We need to find the radii of both circles:

1. Circumradius (radius of the circumcircle): The radius of the circle that passes through all three vertices of the triangle.
2. Inradius (radius of the incircle): The radius of the circle that is tangent to all three sides of the triangle.

Step 1: Calculate the height of the isosceles triangle

First, we can find the height $h$ of the triangle by splitting the isosceles triangle into two right-angled triangles. The base of the isosceles triangle is $10 \, \text{cm}$, so each of the right-angled triangles has a base of $5 \, \text{cm}$ (half of the base of the isosceles triangle).

Using the Pythagorean theorem:

$h^2 + 5^2 = 13^2$ $h^2 + 25 = 169$ $h^2 = 169 - 25 = 144$ $h = \sqrt{144} = 12 \, \text{cm}$

So, the height of the triangle is $12 \, \text{cm}$.

Step 2: Circumradius (radius of the circumcircle)

The formula for the circumradius $R$ of a triangle is:

$R = \frac{abc}{4A}$ Where:

• $a$, $b$, and $c$ are the sides of the triangle,
• $A$ is the area of the triangle.

For our isosceles triangle:

• The base $a = 10 \, \text{cm}$,
• The two equal sides $b = c = 13 \, \text{cm}$,
• The height $h = 12 \, \text{cm}$.

The area $A$ of the triangle is:

$A = \frac{1}{2} \times \text{base} \times \text{height} = \frac{1}{2} \times 10 \times 12 = 60 \, \text{cm}^2$

Now, applying the circumradius formula:

$R = \frac{10 \times 13 \times 13}{4 \times 60} = \frac{1690}{240} \approx 7.04 \, \text{cm}$

Thus, the circumradius is approximately $7.04 \, \text{cm}$.

Step 3: Inradius (radius of the incircle)

The formula for the inradius $r$ of a triangle is:

$r = \frac{A}{s}$ Where $s$ is the semi-perimeter of the triangle, and $A$ is the area.

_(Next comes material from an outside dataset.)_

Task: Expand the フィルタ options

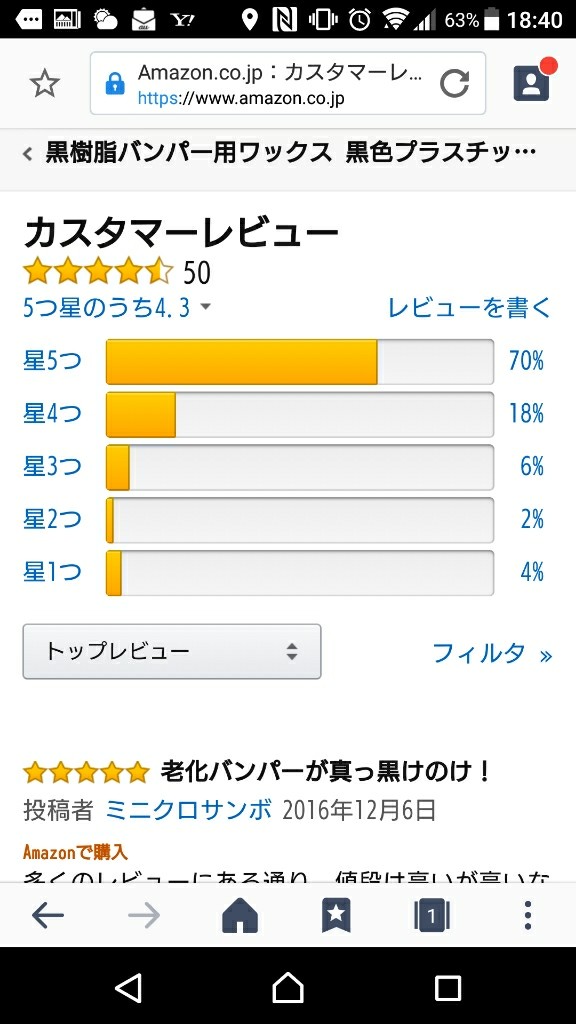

The semi-perimeter $s$ is:

$s = \frac{a + b + c}{2} = \frac{10 + 13 + 13}{2} = 18 \, \text{cm}$

Now, applying the inradius formula:

$r = \frac{60}{18} = \frac{10}{3} \approx 3.33 \, \text{cm}$

Thus, the inradius is approximately $3.33 \, \text{cm}$.

Final Answer:

• Circumradius $R \approx 7.04 \, \text{cm}$,
• Inradius $r \approx 3.33 \, \text{cm}$.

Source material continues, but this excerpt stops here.